Inherent in the names of these attendant positions is their level of significance. The titles of “Best” Man and Maid of “Honor,” are important roles, with responsibilities attached. Neither the acceptance of such an honor, nor the process of selection should be taken lightly.
Traditionally it is the bride who picks her honor attendant, while the groom chooses his. Open dialogue and communication will allow the couple to give one another input, while leaving the final selection to each. In many families, the bride’s sister is the “automatic” choice for maid of honor is and the best man is the always the groom’s brother. If both families follow that tradition, the process is easy, but, unfortunately, that is often not the case.
There is a real advantage in choosing a brother and/or sister for these honor positions, because it eliminates the need to choose one friend over another. In some cases, the prospective bride or groom select a parent as the honor attendants. In the South, the groom’s father is often his best man. It is, however, less common for the bride’s mother to be the matron of honor, because, more often than not she is busily involved in wedding-related chores.
Neither the best man nor the maid of honor has to be unmarried. A married or widowed man retains the title “Best Man,” while a married or widowed maid of honor is called a “matron of honor.” Divorced honor attendants are perfectly permissible if they don’t offend your religious beliefs or the sensitivities of your guests. Several Christian denominations have guidelines about who can be honor attendants, so it’s advisable, if you are having a religious ceremony, to check with your officiant. In some religions, the official witnesses must be of the same the faith in which the ceremony is conducted.
While on the one hand many young couples are reaching back to the traditions of the past and incorporating them into their weddings, there are many prospective brides and grooms who are busy developing new traditions. The terms “Best Person,” “Honor Attendant,” “Best woman” and “Man of Honor” have cropped up recently, because some brides have decided to choose a man as honor attendant and some grooms have picked a female honor attendant. Besides the titles, not much else changes. The respective attendants walk, stand, sit, and behave exactly as their “other gender” counterparts would have.
As far as dress, a man of honor dresses just like the male members of the wedding party, and a best woman dresses like the female members. They each receive the floral tributes appropriate to their genders (i.e., boutonniere, bouquet). If the event calls for a large number of attendants, the bride’s male attendants may be distinguished from the groom’s attendants by the color of their vests.
Likewise, the groom’s female attendants may wear a dress that coordinates with the dress of the bride’s female attendants, rather than matching it. It is certainly unnecessary for the “Best Woman” to wear a black dress or “feminized” tuxedo, any more than a man of honor would need to wear a tuxedo in a color to match the bridesmaids’ dresses.
The number of honor attendants that the bride and groom choose is entirely up to them. It’s perfectly acceptable to have two best men (e.g., the groom’s two brothers) or two maids of honor. It’s up to the couple to divide the duties amongst the players. There is no reason for tit for tat.
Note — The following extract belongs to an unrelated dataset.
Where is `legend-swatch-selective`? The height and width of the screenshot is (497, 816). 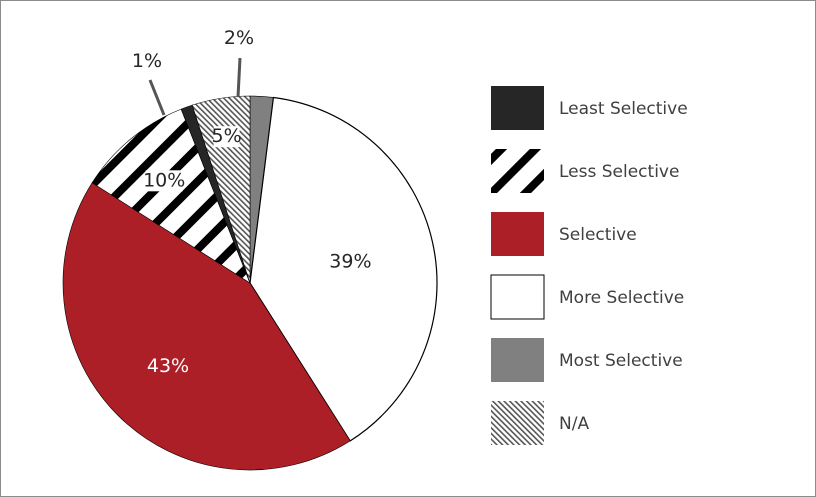 legend-swatch-selective is located at coordinates (518, 234).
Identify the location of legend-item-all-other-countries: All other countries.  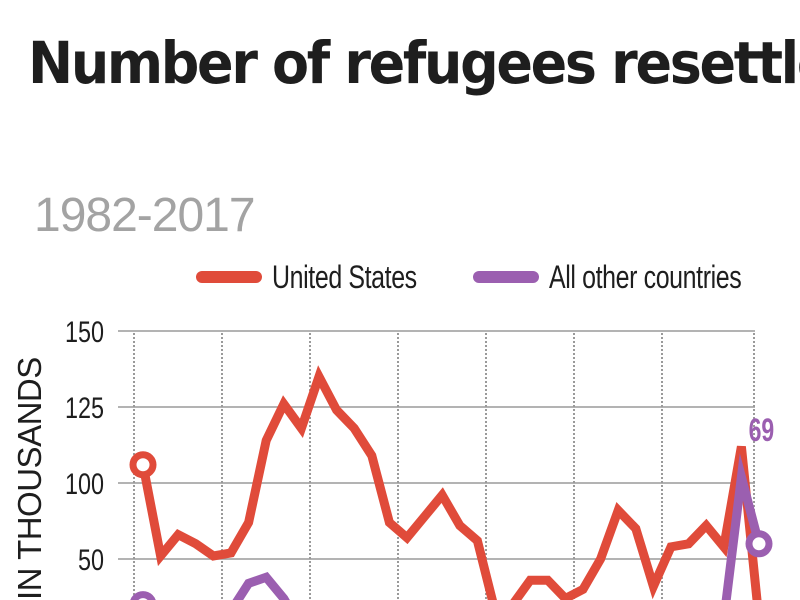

If the bride has two honor attendants, the groom need not also have two.
According to newlywed couples, the actual choice, despite the variety of possibilities is still a difficult one. Here are several guidelines that a bride and groom may use to narrow the field and make the final selections.
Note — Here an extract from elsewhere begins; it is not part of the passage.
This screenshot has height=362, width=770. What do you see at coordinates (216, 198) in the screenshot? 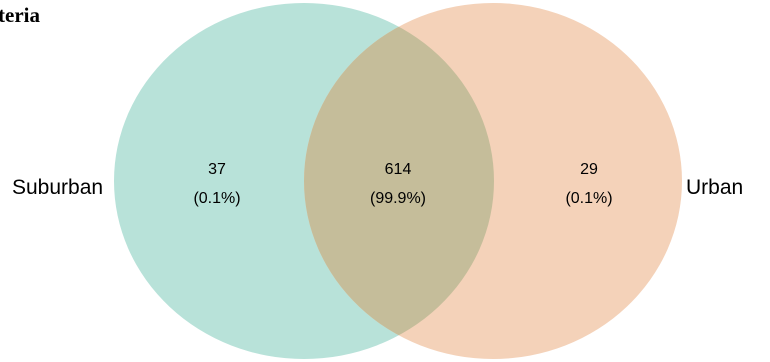
I see `left-only-percent: (0.1%)` at bounding box center [216, 198].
- Is your relationship to this person one which you anticipate will last for a long, long time or will you “kick yourself” every time you look at your wedding album, because the person you picked has faded from your life?
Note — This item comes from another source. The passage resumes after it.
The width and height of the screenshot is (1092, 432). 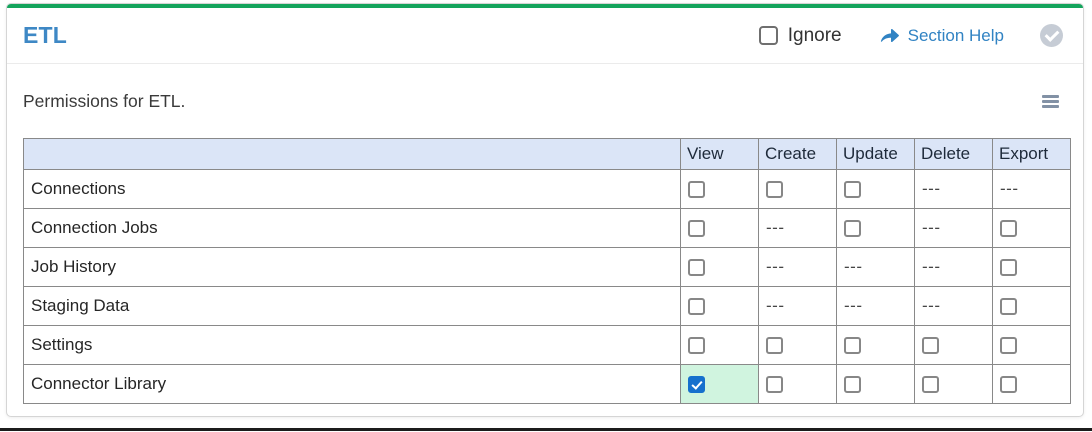 What do you see at coordinates (798, 154) in the screenshot?
I see `column-header-create: Create` at bounding box center [798, 154].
- Is this person reliable and can he or she accept the responsibilities that the position entails or just be interested in looking good and having fun?
- Is this person upbeat, cheerful and resourceful? Will this person really be helpful and provide a support system in a very stressful time?
When the final selections are made, the most important criteria to keep in mind is that the attendants serve an important function and should not create more work for the couple. There is not rule that says you must have honor attendants. If your state or your religion requires a witness, any adult(s) present at the wedding will do.
Make your choices wisely and you will not only honor friends and family, but you’ll be creating a support system that will prove invaluable on your special day, while strengthening relationships that will hopefully be a part of your lives for many years to come.